### Work to complete
Transcribe every entry exactly, with nothing added or left out.

Collected data:
┌──
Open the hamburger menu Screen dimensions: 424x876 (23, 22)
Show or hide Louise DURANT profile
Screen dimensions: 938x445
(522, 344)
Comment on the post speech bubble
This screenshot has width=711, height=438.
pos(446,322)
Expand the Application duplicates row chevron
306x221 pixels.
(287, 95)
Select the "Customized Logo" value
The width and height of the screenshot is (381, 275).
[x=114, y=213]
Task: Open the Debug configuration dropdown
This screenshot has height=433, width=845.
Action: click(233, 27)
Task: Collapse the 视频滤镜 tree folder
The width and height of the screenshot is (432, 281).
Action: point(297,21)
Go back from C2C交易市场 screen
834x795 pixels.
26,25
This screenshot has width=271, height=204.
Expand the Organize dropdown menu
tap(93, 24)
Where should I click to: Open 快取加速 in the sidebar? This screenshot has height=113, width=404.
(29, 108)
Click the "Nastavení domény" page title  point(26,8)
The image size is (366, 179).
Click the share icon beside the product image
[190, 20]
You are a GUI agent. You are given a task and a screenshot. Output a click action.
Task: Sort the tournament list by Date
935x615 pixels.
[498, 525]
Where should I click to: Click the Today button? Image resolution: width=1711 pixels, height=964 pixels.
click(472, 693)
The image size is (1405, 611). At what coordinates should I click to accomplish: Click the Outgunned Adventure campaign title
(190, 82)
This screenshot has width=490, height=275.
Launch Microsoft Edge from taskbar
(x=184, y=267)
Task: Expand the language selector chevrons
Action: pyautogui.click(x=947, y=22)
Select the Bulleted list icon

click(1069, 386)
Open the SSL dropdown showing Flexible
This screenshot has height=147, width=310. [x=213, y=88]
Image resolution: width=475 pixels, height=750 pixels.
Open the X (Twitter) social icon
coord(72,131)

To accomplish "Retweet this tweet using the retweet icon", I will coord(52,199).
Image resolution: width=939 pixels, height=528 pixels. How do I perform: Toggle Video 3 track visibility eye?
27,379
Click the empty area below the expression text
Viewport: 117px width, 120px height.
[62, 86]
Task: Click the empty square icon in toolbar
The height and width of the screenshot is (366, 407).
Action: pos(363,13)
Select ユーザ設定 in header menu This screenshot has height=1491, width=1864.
└──
### Solution to the exercise
Open the hamburger menu Screen dimensions: 424x876 (23, 22)
Show or hide Louise DURANT profile
Screen dimensions: 938x445
(522, 344)
Comment on the post speech bubble
This screenshot has width=711, height=438.
pos(446,322)
Expand the Application duplicates row chevron
306x221 pixels.
(287, 95)
Select the "Customized Logo" value
The width and height of the screenshot is (381, 275).
[x=114, y=213]
Task: Open the Debug configuration dropdown
This screenshot has height=433, width=845.
Action: click(233, 27)
Task: Collapse the 视频滤镜 tree folder
The width and height of the screenshot is (432, 281).
Action: point(297,21)
Go back from C2C交易市场 screen
834x795 pixels.
26,25
This screenshot has width=271, height=204.
Expand the Organize dropdown menu
tap(93, 24)
Where should I click to: Open 快取加速 in the sidebar? This screenshot has height=113, width=404.
(29, 108)
Click the "Nastavení domény" page title  point(26,8)
The image size is (366, 179).
Click the share icon beside the product image
[190, 20]
You are a GUI agent. You are given a task and a screenshot. Output a click action.
Task: Sort the tournament list by Date
935x615 pixels.
[498, 525]
Where should I click to: Click the Today button? Image resolution: width=1711 pixels, height=964 pixels.
click(472, 693)
The image size is (1405, 611). At what coordinates should I click to accomplish: Click the Outgunned Adventure campaign title
(190, 82)
This screenshot has width=490, height=275.
Launch Microsoft Edge from taskbar
(x=184, y=267)
Task: Expand the language selector chevrons
Action: pyautogui.click(x=947, y=22)
Select the Bulleted list icon

click(1069, 386)
Open the SSL dropdown showing Flexible
This screenshot has height=147, width=310. [x=213, y=88]
Image resolution: width=475 pixels, height=750 pixels.
Open the X (Twitter) social icon
coord(72,131)

To accomplish "Retweet this tweet using the retweet icon", I will coord(52,199).
Image resolution: width=939 pixels, height=528 pixels. How do I perform: Toggle Video 3 track visibility eye?
27,379
Click the empty area below the expression text
Viewport: 117px width, 120px height.
[62, 86]
Task: Click the empty square icon in toolbar
The height and width of the screenshot is (366, 407).
Action: pos(363,13)
Select ユーザ設定 in header menu This screenshot has height=1491, width=1864.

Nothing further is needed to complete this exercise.